Two former employees of the SNC division, engineer Mohammad Ismail and vice-president Ramesh Shah, were arrested last year and await trial in Toronto charged with bribing officials in Bangladesh in a failed bid to win a contract involving the Padma Bridge megaproject.

But the source says RCMP are now examining the roles of their bosses and other company employees, including accountants and financial controllers, who signed cheques and approved reams of internal company budgets and spreadsheets made public Wednesday by the CBC and Globe and Mail.

The documents show the SNC division routinely earmarked a hidden percentage of contracts to fund illicit payments to consultants and even public officials in Nigeria, Zambia, Uganda, India, Kazakhstan and elsewhere. In two cases in Nigeria, the documents reveal "PCC" payments or so-called "project consultancy costs" were directed to government officials.

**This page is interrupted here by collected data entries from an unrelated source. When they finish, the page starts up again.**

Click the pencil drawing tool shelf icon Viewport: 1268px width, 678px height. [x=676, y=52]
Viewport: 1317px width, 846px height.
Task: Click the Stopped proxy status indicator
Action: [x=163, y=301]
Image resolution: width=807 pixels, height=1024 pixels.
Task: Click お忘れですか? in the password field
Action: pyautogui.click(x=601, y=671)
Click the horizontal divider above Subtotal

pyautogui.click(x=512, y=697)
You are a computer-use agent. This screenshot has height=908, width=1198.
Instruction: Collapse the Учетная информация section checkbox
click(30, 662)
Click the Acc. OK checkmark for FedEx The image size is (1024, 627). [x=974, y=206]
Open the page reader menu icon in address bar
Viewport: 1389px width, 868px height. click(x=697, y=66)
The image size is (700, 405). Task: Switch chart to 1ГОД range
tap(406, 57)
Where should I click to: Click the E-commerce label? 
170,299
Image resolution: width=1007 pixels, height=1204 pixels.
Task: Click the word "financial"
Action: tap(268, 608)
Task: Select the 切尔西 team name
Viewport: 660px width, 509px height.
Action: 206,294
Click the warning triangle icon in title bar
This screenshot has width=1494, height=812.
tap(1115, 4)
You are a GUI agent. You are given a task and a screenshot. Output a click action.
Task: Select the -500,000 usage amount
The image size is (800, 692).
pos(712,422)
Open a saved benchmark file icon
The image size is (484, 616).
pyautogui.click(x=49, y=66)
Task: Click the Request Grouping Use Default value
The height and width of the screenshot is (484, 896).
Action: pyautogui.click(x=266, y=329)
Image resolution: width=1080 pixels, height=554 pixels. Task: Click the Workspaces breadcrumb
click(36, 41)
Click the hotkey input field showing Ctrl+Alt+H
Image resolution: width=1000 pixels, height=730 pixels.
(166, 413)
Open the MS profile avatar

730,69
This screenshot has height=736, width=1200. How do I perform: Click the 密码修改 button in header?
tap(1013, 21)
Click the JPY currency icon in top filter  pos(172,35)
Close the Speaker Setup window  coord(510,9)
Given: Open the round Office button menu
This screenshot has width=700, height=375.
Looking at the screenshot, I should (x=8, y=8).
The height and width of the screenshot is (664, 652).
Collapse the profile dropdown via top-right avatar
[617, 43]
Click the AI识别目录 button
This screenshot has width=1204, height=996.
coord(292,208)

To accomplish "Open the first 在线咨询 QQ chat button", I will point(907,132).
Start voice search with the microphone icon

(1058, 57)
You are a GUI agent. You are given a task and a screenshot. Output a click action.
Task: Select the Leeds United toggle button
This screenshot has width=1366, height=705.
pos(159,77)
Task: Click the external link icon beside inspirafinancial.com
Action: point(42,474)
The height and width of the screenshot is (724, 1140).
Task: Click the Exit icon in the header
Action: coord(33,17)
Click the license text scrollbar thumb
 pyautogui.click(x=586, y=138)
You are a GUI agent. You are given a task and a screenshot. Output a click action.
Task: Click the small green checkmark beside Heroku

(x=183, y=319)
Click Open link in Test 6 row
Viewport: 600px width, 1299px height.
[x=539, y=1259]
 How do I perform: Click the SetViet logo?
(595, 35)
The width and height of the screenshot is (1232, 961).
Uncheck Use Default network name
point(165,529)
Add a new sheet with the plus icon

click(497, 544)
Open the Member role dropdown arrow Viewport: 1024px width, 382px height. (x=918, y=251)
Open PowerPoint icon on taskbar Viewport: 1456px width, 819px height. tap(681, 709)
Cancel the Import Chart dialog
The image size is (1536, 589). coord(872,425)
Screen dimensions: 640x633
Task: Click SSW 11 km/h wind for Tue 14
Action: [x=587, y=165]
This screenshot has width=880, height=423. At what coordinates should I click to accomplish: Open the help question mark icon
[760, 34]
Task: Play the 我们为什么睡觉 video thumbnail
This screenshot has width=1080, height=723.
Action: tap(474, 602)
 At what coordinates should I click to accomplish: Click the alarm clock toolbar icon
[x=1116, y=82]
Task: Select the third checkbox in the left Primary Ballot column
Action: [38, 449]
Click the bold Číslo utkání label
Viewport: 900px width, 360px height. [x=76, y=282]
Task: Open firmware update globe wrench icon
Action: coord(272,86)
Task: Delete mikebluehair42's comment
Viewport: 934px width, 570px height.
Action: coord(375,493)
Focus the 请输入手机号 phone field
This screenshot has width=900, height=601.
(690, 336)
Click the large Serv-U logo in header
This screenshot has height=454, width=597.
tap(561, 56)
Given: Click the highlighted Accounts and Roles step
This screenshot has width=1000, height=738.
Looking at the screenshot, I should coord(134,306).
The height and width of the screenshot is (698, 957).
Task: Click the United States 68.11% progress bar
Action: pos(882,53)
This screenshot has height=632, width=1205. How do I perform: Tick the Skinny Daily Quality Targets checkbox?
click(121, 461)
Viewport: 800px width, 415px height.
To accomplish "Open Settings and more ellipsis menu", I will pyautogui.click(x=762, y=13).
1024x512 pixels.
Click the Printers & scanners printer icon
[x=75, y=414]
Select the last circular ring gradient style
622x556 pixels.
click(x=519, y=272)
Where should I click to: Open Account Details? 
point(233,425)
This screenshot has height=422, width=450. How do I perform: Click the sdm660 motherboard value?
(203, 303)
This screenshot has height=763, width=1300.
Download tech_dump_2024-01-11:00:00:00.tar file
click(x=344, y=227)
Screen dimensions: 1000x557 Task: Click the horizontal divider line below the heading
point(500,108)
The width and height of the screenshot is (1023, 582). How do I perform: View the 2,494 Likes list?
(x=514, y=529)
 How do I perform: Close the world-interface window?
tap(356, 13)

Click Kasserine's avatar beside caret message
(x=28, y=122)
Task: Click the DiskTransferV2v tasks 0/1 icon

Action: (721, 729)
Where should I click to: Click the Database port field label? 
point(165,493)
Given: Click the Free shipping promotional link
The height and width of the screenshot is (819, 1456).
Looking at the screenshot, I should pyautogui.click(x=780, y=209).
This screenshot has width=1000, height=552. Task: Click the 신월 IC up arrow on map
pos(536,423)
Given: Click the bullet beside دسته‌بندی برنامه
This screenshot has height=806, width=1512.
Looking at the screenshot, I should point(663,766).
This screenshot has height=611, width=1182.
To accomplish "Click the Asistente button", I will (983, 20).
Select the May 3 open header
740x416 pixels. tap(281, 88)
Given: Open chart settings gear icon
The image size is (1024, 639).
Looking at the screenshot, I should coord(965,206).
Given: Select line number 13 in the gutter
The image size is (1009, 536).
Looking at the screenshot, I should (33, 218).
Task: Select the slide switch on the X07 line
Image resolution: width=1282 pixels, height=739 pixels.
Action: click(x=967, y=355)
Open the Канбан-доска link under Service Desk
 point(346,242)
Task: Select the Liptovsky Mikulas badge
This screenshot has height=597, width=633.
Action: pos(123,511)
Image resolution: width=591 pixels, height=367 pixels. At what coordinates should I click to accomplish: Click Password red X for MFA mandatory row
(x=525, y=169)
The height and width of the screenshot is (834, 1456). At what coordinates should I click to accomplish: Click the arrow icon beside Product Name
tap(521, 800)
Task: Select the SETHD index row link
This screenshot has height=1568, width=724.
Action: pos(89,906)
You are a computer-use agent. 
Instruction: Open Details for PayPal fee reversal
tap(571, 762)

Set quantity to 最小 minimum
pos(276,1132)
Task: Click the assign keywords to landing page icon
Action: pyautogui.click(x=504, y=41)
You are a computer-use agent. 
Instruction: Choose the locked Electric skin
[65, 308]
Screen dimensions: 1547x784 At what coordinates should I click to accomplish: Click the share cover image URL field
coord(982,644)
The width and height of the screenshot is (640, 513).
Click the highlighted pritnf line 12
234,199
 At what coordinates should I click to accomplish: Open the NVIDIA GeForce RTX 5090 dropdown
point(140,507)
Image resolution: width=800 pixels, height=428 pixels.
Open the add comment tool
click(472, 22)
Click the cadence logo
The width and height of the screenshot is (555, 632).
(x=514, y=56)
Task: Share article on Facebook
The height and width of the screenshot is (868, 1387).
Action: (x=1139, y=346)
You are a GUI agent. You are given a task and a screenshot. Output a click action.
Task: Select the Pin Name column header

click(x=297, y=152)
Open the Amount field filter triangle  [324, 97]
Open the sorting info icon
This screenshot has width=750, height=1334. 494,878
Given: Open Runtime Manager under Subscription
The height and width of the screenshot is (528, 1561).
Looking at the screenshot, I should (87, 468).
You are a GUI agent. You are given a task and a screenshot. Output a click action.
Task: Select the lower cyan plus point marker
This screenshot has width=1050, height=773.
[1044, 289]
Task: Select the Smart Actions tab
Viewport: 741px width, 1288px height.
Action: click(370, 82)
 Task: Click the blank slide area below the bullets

"The real intention of that PCC or CC is [a] bribe," former SNC engineer Ismail told CBC News and the Globe. "It’s included in the financial proposals most of the time. [At the] International division [it is] open from office secretary to senior position. Everybody used this term, and [they] all know what that means."

SNC-Lavalin spokeswoman Leslie Quinton has acknowledged to CBC News that the project consultancy costs were "not legitimate."

Ismail is one of the men awaiting trial in Toronto accused under the Corruption of Public Officials Act of trying to bribe officials in Bangladesh to win a contract on the Padma Bridge mega project. He refused to talk about the case against him, citing a publication ban.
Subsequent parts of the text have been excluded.